INFORMATION: Begin

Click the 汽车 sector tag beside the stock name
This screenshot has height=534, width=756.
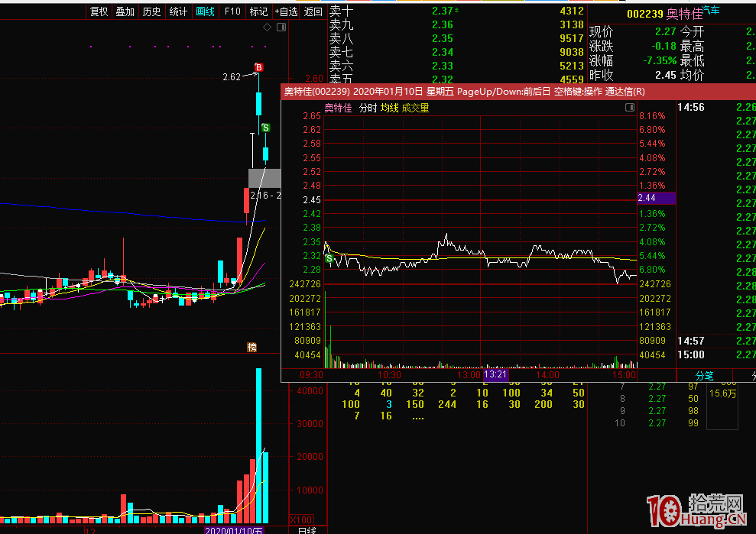711,9
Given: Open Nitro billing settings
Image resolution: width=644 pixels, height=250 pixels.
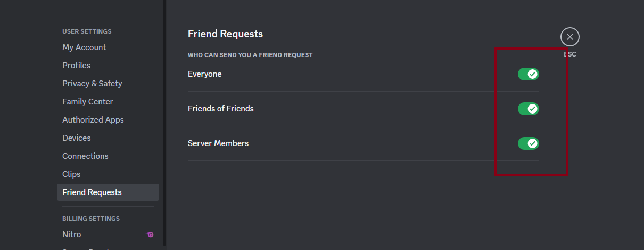Looking at the screenshot, I should [x=72, y=235].
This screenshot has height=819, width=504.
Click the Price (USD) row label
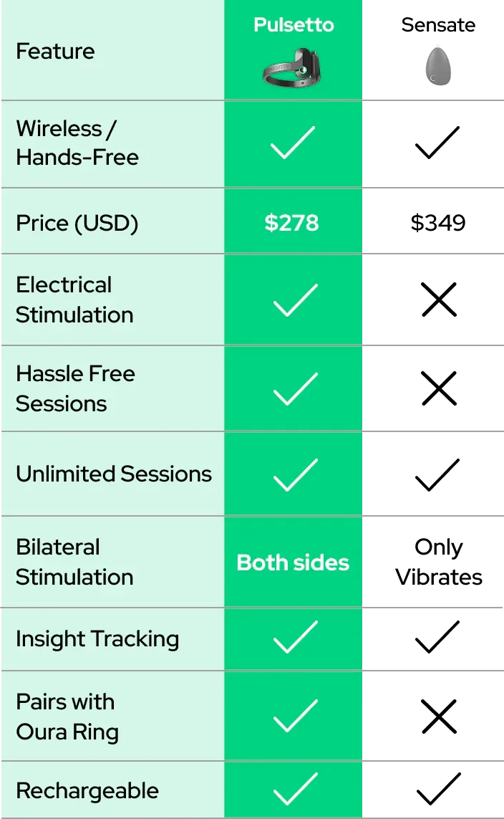(77, 223)
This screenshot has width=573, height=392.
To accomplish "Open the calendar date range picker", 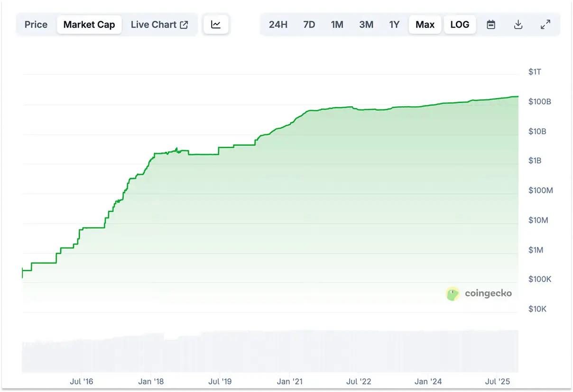I will pos(491,25).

INFORMATION: End

- PROMPT
Print everything from the line with "This screenshot has height=534, width=756." down to the line with "This screenshot has width=573, height=392." in the entries above, both lines included and nothing more, without the pictures.

- ANSWER TO THE EXERCISE
This screenshot has height=534, width=756.
711,9
Given: Open Nitro billing settings
Image resolution: width=644 pixels, height=250 pixels.
Looking at the screenshot, I should [x=72, y=235].
This screenshot has height=819, width=504.
Click the Price (USD) row label
(77, 223)
This screenshot has width=573, height=392.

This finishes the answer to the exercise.